● **WORK REQUIRED**:
Put every line of the records below into a numbered list, skipping any blank lines and leaving out the pictures.

━━━━━ INPUT

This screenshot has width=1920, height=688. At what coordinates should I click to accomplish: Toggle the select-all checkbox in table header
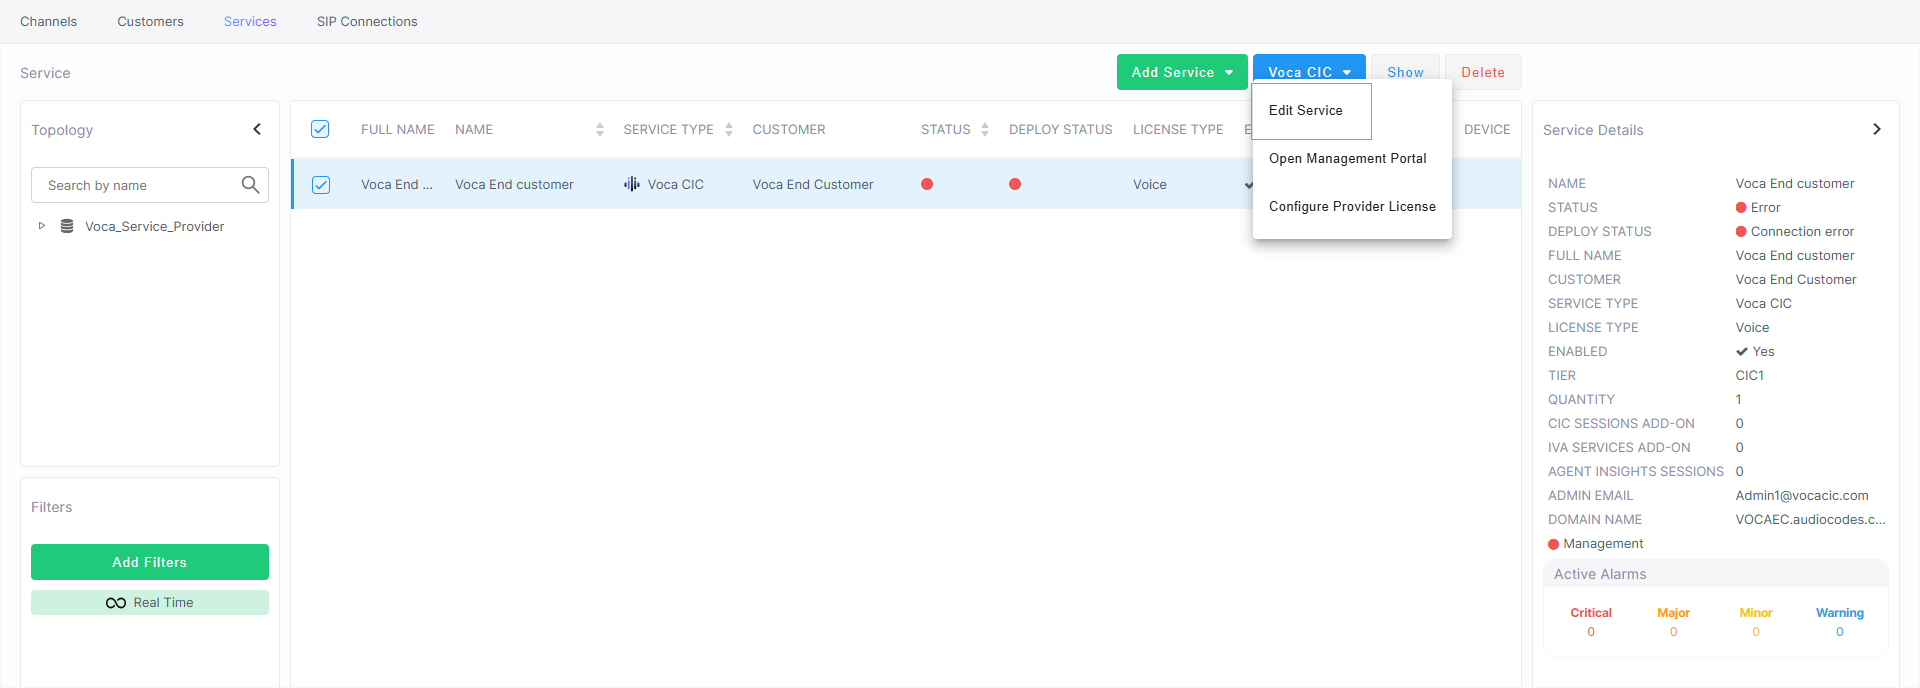[320, 129]
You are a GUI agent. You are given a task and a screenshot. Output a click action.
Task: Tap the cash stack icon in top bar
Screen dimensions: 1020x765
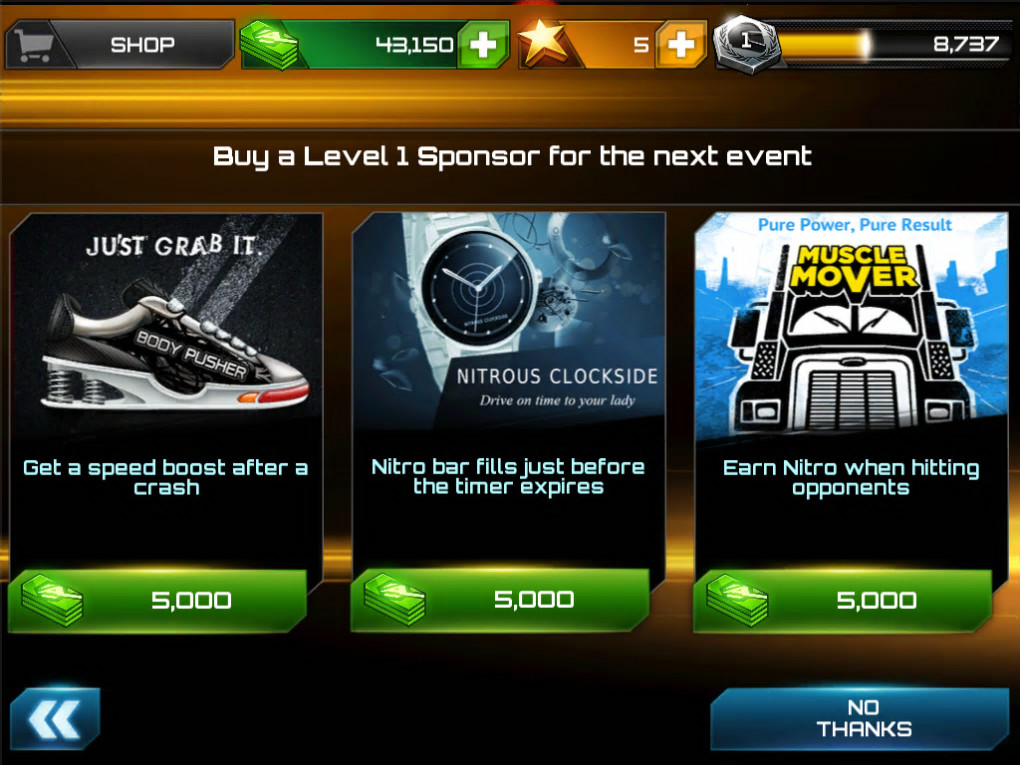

━━━━━━━━━━

● **WRITTEN ANSWER**:
1. This screenshot has width=1920, height=688. At what coordinates should I click to accomplish: Toggle the select-all checkbox in table header
2. [320, 129]
3. You are a GUI agent. You are given a task and a screenshot. Output a click action.
4. Task: Tap the cash stack icon in top bar
5. Screen dimensions: 1020x765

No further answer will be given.